J’ai écrit plusieurs chansons originales dont une sur les Halles qui a été relayée sur les réseaux, sur Chante France, sur France Bleu… Très sincèrement, je n’avais pas trop envie de faire des reprises. Tout le monde en fait. Ça devient banal finalement aujourd’hui. Puis, tout est parti de « Nuit de Folie », en fait. J’ai toujours adoré cette chanson, déjà étant gamin, mais aujourd’hui encore parce que je l’entends un peu différemment. On dira ce qu’on veut sur ce titre, mais si il fonctionne toujours aussi bien depuis trente ans, c’est parce que sa mélodie est très forte. En fin de compte, j’ai tenté de l’épurer et de tendre vers une version la plus simple possible, le piano-voix. Quand on met « Nuit de Folie » en piano-voix… et bien ça fonctionne. On pensera ce qu’on veut des paroles, mais elles sont très happy few, très positives… et je pense que tout le monde avait besoin de ça à cette époque ! Je me suis filmé et j’ai posté la vidéo sur les réseaux. En deux jours, j’ai eu sept cents partages. Sacha de Début de Soirée m’a appelé pour me dire qu’il aimait beaucoup ma version, on est rapidement devenu copains. Après, j’ai reposté quelques covers sur les réseaux, puis j’en ai discuté avec les gens de mon label. On a discuté de l’idée de publier un EP. Ils étaient partants. Toute cette aventure est partie de « Nuit de Folie »…

Comment as-tu choisi les chansons qui figurent sur cet EP ? Je suppose qu’elles sont rattachées à des souvenirs.

Tu as mis le doigt dessus. Chacune est un coup de cœur. Et chacune me rappelle un moment de vie. Gamin, ado… Et puis, comme chacune a été un tube à son époque, c’était intéressant de les dépouiller et de leur apporter de nouveaux arrangements aujourd’hui. L’idée était de les amener de la manière la plus simple possible. Je n’ai pas fait de guitare-voix, mais j’aurais pu. J’ai préféré le piano-voix pour ces cinq-ci. Je trouve qu’il apporte la quintessence de la chanson. Du coup, les mélodies et les textes ressortent mieux.

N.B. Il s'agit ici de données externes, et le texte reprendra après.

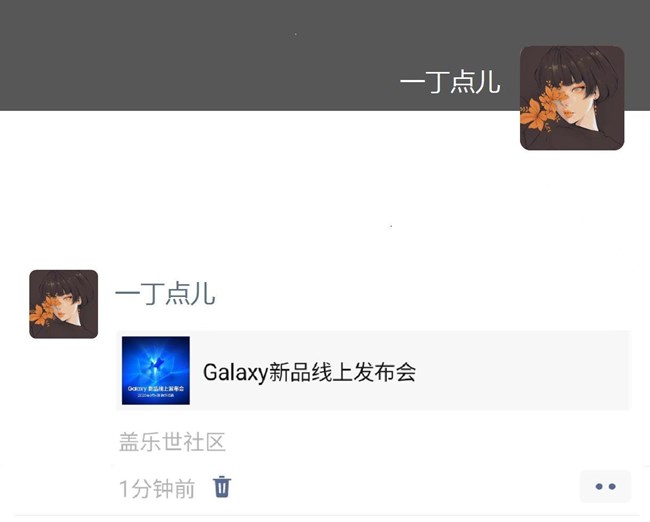
Task: Click the word Galaxy in the link title
Action: (235, 373)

Tu reprends « Love Me, Please Love Me »… Tu m’avais confié il y a quelques années que c’était la première chanson que tu avais jouée au piano… (-> relire notre interview de Marc Fichel à l’occasion de la sortie de son premier album « Blackberry Déprime »)

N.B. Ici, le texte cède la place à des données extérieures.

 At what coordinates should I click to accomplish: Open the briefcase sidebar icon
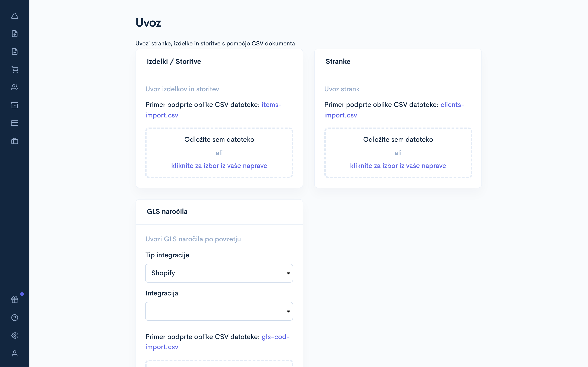[15, 141]
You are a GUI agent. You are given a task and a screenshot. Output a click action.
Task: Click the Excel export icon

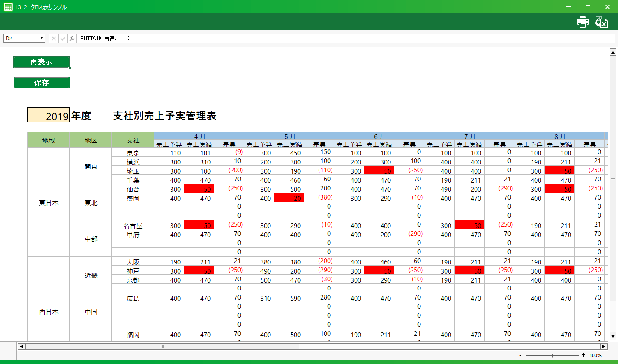[602, 22]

Mon père la jouait et je la jouais avec lui. C’est une chanson que je chante depuis que je suis tout gamin. Il adore Polnareff et me l’a fait aimer. « Love Me, Please Love Me », c’est la chanson de mon enfance, j’étais obligé de la mettre dans cet EP. Mais c’était un challenge parce que, et de un, je n’ai pas la voix de Polnareff, et de deux, c’est extrêmement compliqué de passer après lui.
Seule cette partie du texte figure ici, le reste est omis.